Take the lines below beginning at the line that has "Close the Add view panel" and stopping after the line that has "This screenshot has width=1762, height=592.", and print them exactly as they are, with no other lines.
━━━━━━━━━━━━━━━━
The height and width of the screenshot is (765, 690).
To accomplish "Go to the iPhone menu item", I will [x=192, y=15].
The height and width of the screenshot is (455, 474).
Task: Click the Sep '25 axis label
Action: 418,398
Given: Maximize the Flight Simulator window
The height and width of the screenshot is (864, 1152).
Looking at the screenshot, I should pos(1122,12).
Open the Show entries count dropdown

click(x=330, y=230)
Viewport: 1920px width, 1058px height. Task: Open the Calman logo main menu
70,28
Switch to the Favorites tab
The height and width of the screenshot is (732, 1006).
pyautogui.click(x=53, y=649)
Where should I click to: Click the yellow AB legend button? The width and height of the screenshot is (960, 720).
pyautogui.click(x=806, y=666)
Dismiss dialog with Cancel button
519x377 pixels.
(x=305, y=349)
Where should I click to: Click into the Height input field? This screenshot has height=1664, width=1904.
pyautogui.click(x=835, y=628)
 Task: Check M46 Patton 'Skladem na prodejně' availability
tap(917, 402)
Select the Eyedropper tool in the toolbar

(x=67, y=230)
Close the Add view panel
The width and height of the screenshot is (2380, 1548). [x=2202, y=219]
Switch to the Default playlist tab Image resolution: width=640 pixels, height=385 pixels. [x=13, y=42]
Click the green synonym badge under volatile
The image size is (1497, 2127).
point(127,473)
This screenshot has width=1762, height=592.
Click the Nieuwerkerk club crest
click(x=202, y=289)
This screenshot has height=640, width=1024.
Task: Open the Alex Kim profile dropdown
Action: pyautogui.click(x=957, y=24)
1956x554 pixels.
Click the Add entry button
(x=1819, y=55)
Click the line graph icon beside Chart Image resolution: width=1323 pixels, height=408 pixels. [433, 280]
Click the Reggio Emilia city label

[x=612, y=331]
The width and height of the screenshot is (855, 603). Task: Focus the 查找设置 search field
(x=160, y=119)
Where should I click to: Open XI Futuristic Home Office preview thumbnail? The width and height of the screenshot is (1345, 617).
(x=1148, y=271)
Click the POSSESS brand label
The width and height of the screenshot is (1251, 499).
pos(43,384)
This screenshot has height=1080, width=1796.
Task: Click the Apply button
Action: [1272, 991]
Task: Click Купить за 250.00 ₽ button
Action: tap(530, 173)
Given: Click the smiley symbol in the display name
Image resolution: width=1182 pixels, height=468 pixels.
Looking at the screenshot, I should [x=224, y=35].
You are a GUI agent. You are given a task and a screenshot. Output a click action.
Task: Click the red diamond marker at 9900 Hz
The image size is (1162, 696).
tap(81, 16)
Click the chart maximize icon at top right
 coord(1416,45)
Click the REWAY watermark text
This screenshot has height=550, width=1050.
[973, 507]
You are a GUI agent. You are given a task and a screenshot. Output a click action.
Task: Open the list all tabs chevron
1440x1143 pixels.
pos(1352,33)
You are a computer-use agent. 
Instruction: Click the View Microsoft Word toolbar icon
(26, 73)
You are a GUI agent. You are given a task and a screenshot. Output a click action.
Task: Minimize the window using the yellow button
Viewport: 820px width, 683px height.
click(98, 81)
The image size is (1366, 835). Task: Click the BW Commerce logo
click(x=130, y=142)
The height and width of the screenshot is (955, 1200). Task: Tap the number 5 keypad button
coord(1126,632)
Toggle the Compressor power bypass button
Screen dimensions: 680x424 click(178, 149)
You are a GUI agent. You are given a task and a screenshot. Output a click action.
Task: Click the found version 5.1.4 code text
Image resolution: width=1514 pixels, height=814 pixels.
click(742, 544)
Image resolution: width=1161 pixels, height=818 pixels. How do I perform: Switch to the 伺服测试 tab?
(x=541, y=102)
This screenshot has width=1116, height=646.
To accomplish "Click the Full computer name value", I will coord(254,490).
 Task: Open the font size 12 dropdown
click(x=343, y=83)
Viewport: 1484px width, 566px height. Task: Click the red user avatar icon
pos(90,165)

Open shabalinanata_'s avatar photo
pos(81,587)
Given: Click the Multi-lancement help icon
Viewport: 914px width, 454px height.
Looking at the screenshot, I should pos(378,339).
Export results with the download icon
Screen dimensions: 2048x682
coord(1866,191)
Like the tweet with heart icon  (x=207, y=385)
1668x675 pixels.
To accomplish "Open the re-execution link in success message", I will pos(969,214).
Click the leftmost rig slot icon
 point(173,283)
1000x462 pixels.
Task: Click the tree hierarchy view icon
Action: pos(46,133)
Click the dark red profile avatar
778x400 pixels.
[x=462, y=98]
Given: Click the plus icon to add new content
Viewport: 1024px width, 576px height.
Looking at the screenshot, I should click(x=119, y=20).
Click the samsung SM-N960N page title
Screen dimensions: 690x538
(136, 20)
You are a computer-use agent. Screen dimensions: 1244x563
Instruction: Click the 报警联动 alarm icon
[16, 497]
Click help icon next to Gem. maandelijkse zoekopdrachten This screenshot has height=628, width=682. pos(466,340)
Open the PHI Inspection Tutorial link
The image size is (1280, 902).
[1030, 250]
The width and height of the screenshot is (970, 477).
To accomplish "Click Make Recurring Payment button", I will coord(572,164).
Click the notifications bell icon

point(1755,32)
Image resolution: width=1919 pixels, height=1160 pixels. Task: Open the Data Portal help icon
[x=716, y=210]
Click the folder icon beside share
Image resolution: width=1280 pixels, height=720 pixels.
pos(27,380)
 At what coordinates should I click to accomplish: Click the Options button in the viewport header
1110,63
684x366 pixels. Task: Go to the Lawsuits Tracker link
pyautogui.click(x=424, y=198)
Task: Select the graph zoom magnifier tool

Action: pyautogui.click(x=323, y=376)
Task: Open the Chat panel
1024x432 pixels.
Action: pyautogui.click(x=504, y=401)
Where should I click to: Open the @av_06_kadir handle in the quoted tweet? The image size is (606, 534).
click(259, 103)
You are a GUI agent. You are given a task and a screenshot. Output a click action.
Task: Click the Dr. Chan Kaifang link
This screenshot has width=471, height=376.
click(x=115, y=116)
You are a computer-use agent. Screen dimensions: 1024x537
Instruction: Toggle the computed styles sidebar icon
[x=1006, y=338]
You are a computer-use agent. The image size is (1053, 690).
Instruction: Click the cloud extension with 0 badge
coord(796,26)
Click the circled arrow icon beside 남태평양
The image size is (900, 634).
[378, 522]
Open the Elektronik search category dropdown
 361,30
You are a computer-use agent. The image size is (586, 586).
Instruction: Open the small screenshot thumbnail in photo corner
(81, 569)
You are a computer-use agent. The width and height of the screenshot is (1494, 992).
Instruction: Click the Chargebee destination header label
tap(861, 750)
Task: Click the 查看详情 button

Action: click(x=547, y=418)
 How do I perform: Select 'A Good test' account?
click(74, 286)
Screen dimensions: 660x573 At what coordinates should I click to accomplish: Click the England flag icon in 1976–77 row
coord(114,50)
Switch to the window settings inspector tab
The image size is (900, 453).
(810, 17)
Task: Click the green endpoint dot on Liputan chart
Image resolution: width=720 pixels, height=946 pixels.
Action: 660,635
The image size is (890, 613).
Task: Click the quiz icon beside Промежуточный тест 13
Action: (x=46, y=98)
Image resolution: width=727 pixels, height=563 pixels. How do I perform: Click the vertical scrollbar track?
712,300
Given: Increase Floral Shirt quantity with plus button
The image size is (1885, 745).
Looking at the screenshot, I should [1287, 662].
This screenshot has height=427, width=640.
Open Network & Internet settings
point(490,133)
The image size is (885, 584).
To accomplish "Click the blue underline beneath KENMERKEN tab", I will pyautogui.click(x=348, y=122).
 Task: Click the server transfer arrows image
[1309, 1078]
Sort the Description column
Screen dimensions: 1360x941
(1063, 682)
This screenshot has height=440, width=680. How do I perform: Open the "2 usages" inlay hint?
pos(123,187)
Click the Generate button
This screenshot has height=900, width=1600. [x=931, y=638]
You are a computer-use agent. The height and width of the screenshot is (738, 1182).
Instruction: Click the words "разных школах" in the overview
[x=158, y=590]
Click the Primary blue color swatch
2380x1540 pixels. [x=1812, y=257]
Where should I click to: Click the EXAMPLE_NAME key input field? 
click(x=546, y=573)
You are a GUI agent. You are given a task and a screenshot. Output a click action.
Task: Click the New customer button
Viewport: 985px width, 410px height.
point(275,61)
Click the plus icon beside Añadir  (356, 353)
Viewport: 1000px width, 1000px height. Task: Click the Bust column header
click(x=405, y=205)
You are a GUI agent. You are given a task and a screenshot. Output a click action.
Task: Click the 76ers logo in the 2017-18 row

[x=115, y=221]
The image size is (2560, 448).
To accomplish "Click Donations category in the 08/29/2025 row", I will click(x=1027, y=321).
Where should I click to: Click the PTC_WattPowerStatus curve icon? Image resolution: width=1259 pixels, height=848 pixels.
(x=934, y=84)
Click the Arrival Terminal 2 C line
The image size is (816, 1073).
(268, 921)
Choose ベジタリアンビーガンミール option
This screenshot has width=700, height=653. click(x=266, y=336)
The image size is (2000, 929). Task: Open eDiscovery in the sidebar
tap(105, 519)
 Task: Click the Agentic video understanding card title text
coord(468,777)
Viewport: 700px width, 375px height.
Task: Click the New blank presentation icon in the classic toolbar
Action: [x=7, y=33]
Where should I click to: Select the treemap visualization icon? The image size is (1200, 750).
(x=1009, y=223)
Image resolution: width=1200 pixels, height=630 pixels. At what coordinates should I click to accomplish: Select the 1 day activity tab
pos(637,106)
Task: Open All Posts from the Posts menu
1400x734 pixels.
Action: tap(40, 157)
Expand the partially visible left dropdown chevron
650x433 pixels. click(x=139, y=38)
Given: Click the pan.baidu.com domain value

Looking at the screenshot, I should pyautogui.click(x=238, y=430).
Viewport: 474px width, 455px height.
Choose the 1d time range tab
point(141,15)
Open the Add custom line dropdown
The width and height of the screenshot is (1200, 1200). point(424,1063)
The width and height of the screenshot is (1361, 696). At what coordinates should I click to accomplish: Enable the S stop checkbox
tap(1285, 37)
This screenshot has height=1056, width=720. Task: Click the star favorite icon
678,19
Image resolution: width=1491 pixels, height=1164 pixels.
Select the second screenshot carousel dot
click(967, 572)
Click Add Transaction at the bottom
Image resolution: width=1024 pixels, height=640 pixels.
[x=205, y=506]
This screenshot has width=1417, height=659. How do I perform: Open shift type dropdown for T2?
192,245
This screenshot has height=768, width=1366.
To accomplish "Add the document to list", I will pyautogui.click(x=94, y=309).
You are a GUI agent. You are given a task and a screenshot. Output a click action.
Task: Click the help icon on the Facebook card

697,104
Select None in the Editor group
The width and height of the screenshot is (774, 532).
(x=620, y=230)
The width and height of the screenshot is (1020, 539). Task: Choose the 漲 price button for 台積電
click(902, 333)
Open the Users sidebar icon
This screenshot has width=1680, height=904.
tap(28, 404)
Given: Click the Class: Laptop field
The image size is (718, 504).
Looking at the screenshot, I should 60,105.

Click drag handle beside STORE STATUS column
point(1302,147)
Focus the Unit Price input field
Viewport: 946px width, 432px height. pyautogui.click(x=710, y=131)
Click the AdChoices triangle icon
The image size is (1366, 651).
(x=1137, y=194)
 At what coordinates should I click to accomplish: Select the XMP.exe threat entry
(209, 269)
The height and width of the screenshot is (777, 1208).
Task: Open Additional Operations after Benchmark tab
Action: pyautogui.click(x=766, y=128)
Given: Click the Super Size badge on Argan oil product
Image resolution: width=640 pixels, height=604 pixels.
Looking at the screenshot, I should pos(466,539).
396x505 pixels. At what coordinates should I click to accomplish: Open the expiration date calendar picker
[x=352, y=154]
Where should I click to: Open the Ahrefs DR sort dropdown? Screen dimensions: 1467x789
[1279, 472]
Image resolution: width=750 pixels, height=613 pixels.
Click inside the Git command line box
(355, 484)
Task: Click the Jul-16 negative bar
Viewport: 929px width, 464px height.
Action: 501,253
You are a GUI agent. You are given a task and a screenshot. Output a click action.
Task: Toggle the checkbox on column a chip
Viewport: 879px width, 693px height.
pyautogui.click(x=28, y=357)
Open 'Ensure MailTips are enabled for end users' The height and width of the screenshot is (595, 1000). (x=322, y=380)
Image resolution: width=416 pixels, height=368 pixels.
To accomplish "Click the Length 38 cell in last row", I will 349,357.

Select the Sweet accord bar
━━━━━━━━━━━━━━━━
■ **Reply to the task**:
Close the Add view panel
The width and height of the screenshot is (2380, 1548). [x=2202, y=219]
Switch to the Default playlist tab Image resolution: width=640 pixels, height=385 pixels. [x=13, y=42]
Click the green synonym badge under volatile
The image size is (1497, 2127).
point(127,473)
This screenshot has width=1762, height=592.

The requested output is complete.